→ EXERCISE AIM: Scan the listing below. Return every line containing the string "agent".

→ DATA EXTRACTS:

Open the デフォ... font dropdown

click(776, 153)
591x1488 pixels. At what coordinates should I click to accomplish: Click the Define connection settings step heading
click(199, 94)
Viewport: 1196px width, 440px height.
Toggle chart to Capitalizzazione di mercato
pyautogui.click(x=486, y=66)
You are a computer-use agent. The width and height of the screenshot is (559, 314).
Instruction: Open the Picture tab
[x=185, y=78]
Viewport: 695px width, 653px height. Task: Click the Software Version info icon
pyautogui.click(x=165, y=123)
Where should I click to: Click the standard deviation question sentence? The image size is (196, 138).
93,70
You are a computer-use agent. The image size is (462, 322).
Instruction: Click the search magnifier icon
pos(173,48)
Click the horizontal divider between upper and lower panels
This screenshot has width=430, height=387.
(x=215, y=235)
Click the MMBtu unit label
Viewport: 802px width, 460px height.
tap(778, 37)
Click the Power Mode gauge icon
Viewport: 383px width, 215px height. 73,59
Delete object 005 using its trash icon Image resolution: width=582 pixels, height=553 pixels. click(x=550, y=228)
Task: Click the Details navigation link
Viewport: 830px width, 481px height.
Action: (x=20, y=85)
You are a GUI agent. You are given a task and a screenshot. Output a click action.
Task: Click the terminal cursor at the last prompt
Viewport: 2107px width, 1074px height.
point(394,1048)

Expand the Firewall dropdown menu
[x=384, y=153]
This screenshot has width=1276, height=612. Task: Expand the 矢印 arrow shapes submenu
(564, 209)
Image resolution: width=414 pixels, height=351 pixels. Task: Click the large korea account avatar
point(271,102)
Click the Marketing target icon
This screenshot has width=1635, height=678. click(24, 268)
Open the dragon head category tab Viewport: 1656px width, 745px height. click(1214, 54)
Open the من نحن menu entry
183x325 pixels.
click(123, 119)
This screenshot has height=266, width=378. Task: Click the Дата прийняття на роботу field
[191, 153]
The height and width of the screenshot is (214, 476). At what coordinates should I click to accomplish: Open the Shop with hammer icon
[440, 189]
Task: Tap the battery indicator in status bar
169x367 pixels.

→ RESULT OF THIS EXERCISE:
You are a computer-use agent. The width and height of the screenshot is (559, 314).
You are a computer-use agent. The image size is (462, 322).
You are a GUI agent. You are given a task and a screenshot. Output a click action.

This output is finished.